- _Énoncé 1_
D'après le texte sur la viande bovine en Inde, à quel rang se place l'Inde parmi les pays exportateurs de viande bovine ?
- _Énoncé 2_
Reprends le texte sur la viande bovine en Inde juste après sa dernière phrase et poursuis-le.

- _Texte du document_

Avec une production et des exportations en hausse malgré la pression des interdits religieux sur l’abattage, forte d’une compétitivité imbattable, l’Inde est un poids lourd du marché de la viande bovine. Mais malgré un accord de libre-échange en cours de négociation, ses exports sont encore loin de pouvoir accéder au marché européen.

En ce mois de juin, les résultats des élections législatives en Inde et des élections européennes laissent penser que les négociations vont reprendre et s’accélérer pour la mise d’un accord de libre-échange entre les deux zones. Quel impact possible pour les filières animales ? D’ailleurs, quel est le poids de l’Inde sur le marché de la viande bovine ?

« Production en hausse mais potentiel sous-exploité ». Voilà comment l’économiste Baptiste Buczinski (Institut de l’Élevage) résumait la situation lors d’une journée consacrée aux marchés mondiaux du lait et de la viande, le 10 juin.

L’Inde est un géant de l’élevage bovin : premier cheptel mondial de bovinés (308 millions de têtes), plus gros pays producteur de lait au monde (20 à 25 % de la production mondiale), cinquième producteur de viande bovine (7 à 8 % de la production), troisième exportateur de viande bovine avec 13,5 % des exports.

Plus de la moitié du cheptel bovin indien est composé de zébus (54 %), viennent ensuite les buffles (32 %) puis les croisements entre zébus et races importées d’Europe, Holstein et Jersiaises notamment.

La production de viande bovine augmente, « moins que sur la première moitié des années 2000, mais de 1 à 3 % ces dernières années », et a atteint un record de 4,5 Mtéc en 2023. Une croissance soutenue par la demande en lait : les fermes ne sont pas spécialisées en production de viande, qui est plutôt « un sous-produit du lait ».

Le plus gros du cheptel se trouve dans des exploitations de moins de 0,5 ha, où deux bovins en moyenne fournissent lait, fumier et force de traction. Les fermes privées de plus de cent têtes se développent, « mais ça reste réduit malgré l’implantation de groupes industriels laitiers dans le pays ».

Une forte pression sur la filière d’abattage

La production de viande bovine grimpe donc, malgré une réglementation qui limite les abattages de certains animaux dans certains États indiens, et qui se durcit depuis l’accession au pouvoir des traditionnalistes hindouistes du Bharatiya Janata Party, en 2014.

En 2023, les abattages de zébus femelles étaient ainsi interdits dans l’immense majorité du pays, et les violences perpétrées par les milices de protection des vaches sacrées se multiplient envers les abatteurs et les personnes qui collectent les animaux, souvent de confession musulmane.

- _Lignes de données_
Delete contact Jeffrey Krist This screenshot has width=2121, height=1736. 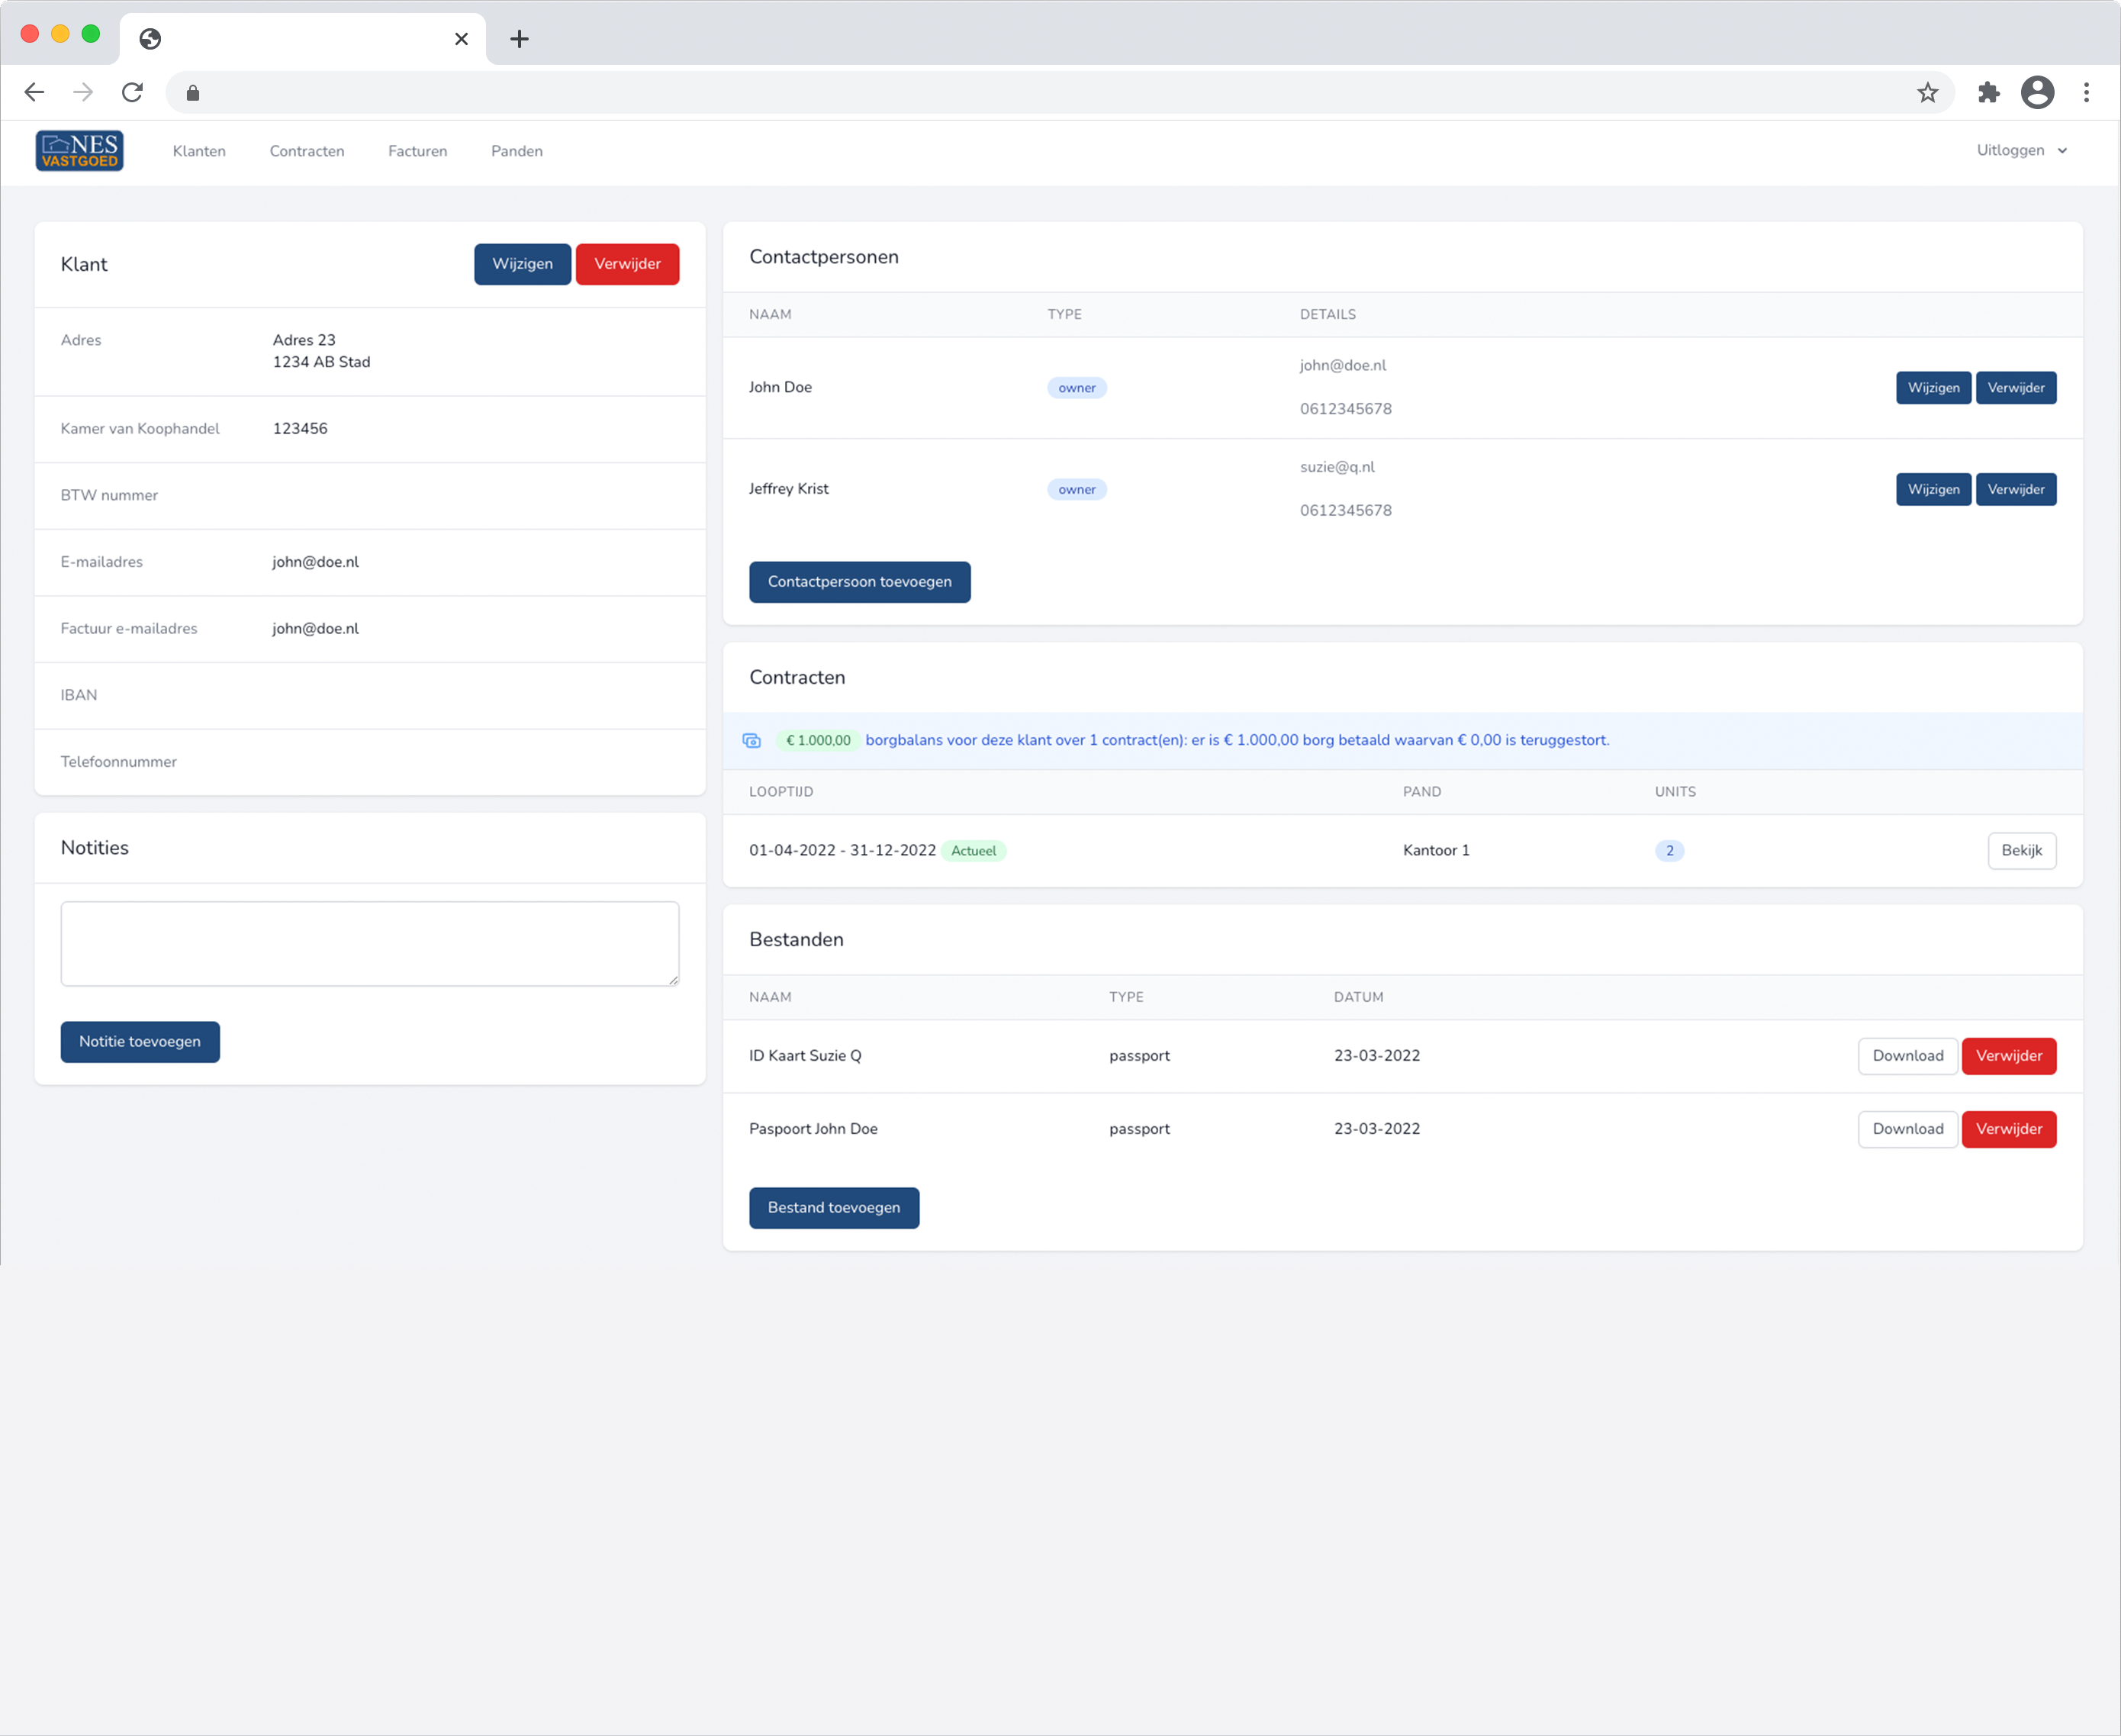click(x=2015, y=489)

- _Réponse finale 1_
Elle est le troisième exportateur mondial, avec 13,5 % des exportations.

- _Réponse finale 2_
En Inde, une partie des zébus femelles finissent leur vie dans des « Gaushalas », sorte de « maisons de retraite pour vaches » privées ou publiques et souvent associées à un temple hindouiste.

A contrario, le gouvernement fédéral et celui de plusieurs États multiplient les politiques de soutien à l’élevage, précise l’Idele.

La viande bovine consommée en Inde représente à peine plus d’1 kg par habitant et par an. Mais une grande partie de la population, hindouiste, n’en consomme pas. (© Idele)

Deux tiers de cette production de viande vont à la consommation domestique, surtout pour les populations musulmanes et chrétiennes, « avec une filière assez hétérogène, très peu structurée, fragmentée, avec pas mal d’abattages non officiels et non contrôlés » et une hygiène limitée.

Le tiers restant – 1,48 Mtéc en 2023 soit une hausse de 7 % en un an – part à l’export. C’est surtout du carabeef : de la viande de buffles mâles et femelles, désossée et congelée. Cette filière export est plus structurée, dynamique et moderne que la filière domestique.

Elle est portée par trois abatteurs historiques qui cumulent 65 % des parts de marchés à l‘export, et qui « ont élevé les standards de production et ouvert des marchés ». L’Uttar Pradesh, premier État producteur, concentre le plus d’abattoirs agréés à l’export et se pose comme « centre névralgique des expéditions de viande bovine indienne ».

« L’atout principal de la viande bovine indienne à l’export, c’est son prix »

Pour autant, l’Inde exporte moins de viande bovine qu’il y a dix ans. Ses expéditions de carabeef avaient dépassé les 1,9 Mtéc en 2014.

L’Inde a exporté 1,48 Mtéc de carabeef en 2023, une hausse de 8 % par rapport à 2022 mais une baisse de 23 % par rapport à 2014. (© Idele)

Numéro un des exports, elle exportait alors massivement vers le marché chinois, en passant officiellement par le Vietnam. L’essor des contrôles chinois à la frontière a depuis limité l’approvisionnement de ce « marché gris ».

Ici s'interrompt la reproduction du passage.